A moment’s thought brings you to this tech’s potential for mischief and abuse. OpenAI, DALL·E 2’s maker, is ahead of you: it currently rules out sexual and political suggestions, as well as any official names. “Give me: drag queen Putin riding a tardigrade into the gates of bio-hell” is, sorry, not an option. The initial user group has also been tightly selected.
It’s good to see the ethicists seize an early grip on such transformative tech. However, as they admit themselves, they can’t seem to iron out the usual wrinkles with AI driven by big data—which is that these machines are only as humane as the data they’re being fed with.
Type in “lawyers” to DALL·E 2? A rack of older white men in judges’ livery. “Flight attendants”? Rows of smiling Asian women. “Restaurants”? Western setting, no Black faces. The problem seems to be that the more general the term, the more enormous the image search, which then brings in the deep biases of the civilization this software digitally draws on.
To be super-aware of this, as OpenAi is, puts you on the road to a fix (though constant vigilance is required). However, I still want to hold out a little awe for the achievement here.
We’ve been told for years that the one thing the march of the machines won’t conquer is human creativity. In the words of Harvard philosopher Roberto Unger, automation should mean “we can devote our supreme resource, our time, to the not-yet-repeatable…Our objective must be to become more human by becoming more godlike…[Now] we have the machines to do the routines that we can then preserve ourselves from.”
Yet what if they’re machines like DALL·E 2, which—as the name punningly suggests—can routinely come up with the surreal, uncanny and frankly “not-yet-repeatable”? If our machines are beginning to dream and imagine as powerfully as we do, I think there are a number of responses.
One would be to treat them as we would any inspiring source material (whether Dali or DALL·E 2), but become more like editors or curators of their endless flow of quirky options. In this way, AI has turned chess and Go players into “centaurs.” That is, humans start their games with advanced software as companions, delighting and building on the unprecedented moves these “artilects” can make.
Another response may be to take up the suggestion of the Oxford mathematician Marcus Du Sautoy, in his 2020 book The Creativity Code. He regards such visual computer creativity as a way to open up the “black box” of AI. Many scientists worry about how machine-learning software, running its unimaginable calculations of endless data points, can explain to mere humans how they got to their results.
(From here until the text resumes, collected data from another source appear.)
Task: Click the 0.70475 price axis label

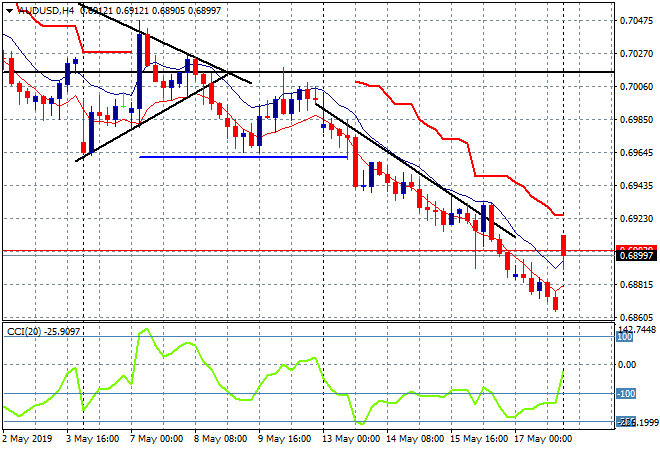Action: click(x=636, y=20)
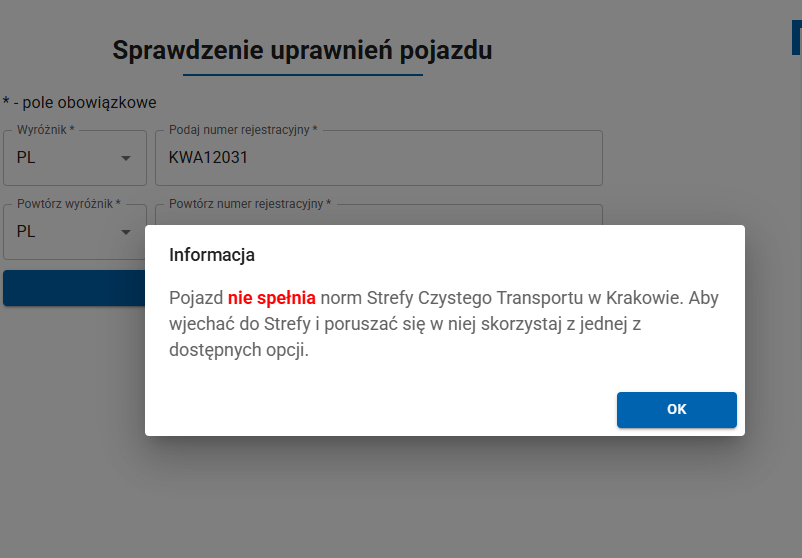Select the PL value in Wyróżnik field
This screenshot has height=558, width=802.
(27, 158)
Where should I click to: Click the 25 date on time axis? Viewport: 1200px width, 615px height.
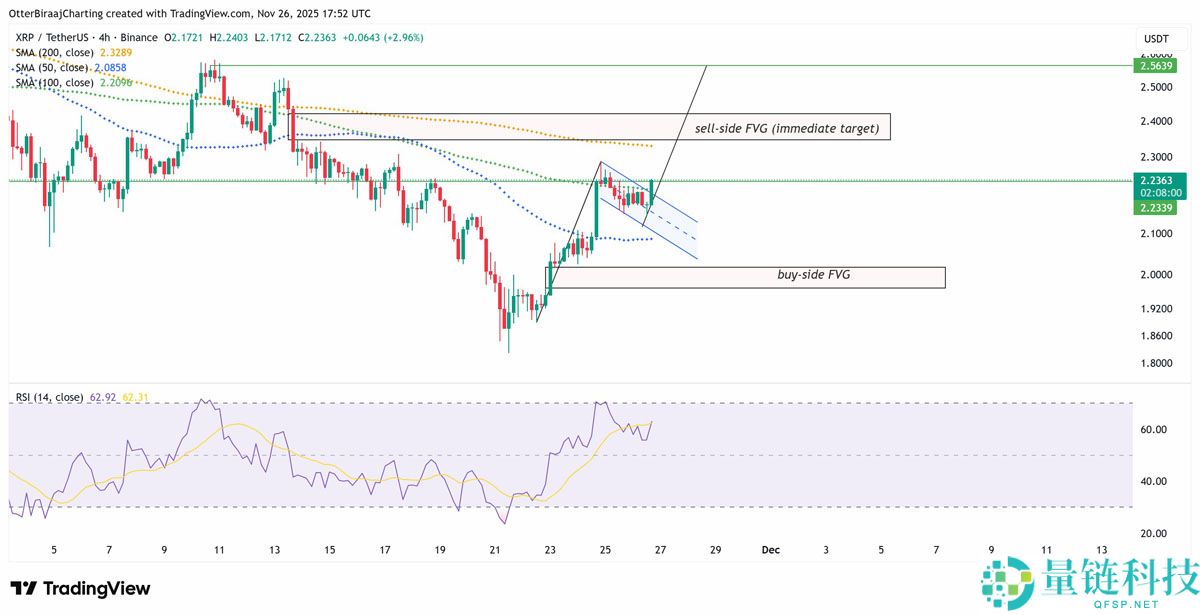[x=604, y=549]
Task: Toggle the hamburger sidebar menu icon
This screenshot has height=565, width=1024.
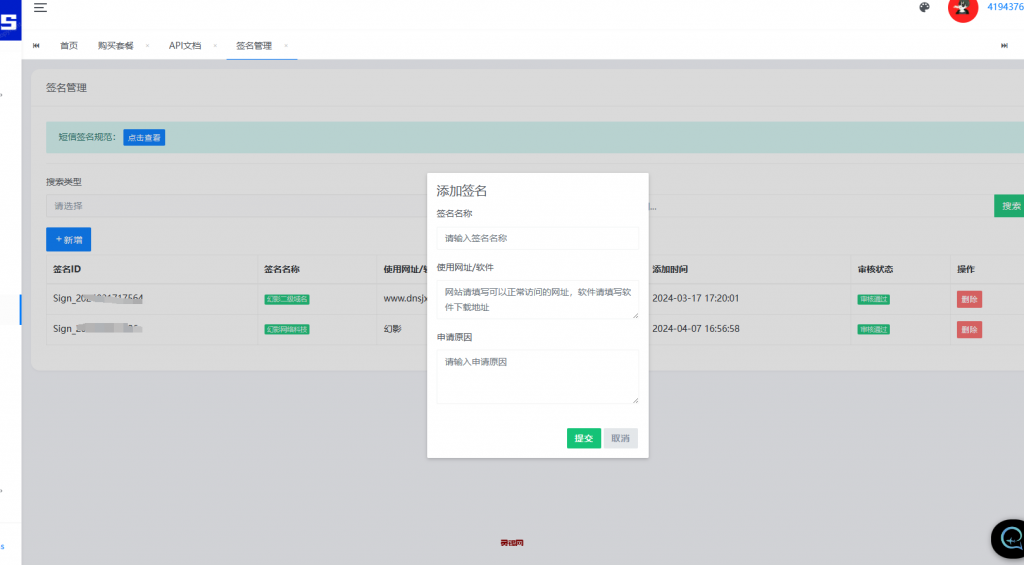Action: [x=40, y=7]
Du Sautoy suggests that we should connect the cogitations of these AIs to some kind of image maker, like DALL-E 2. This could put us in a near-psychoanalytical relationship with these “Deep Minds”—accessing and interpreting what the academic daringly calls their “algorithmic subconsciousness.”
Which brings me back to the childhood sensibility I began with. What kind of human are you: one that waits for the next stage of the evolution of intelligence with joy and wonder—or fear and trembling? The Skynet of the Terminator movies is always a possibility. But so, it would seem, is a playful entity which makes giddy, unpredictable art. My eyes are still goggling.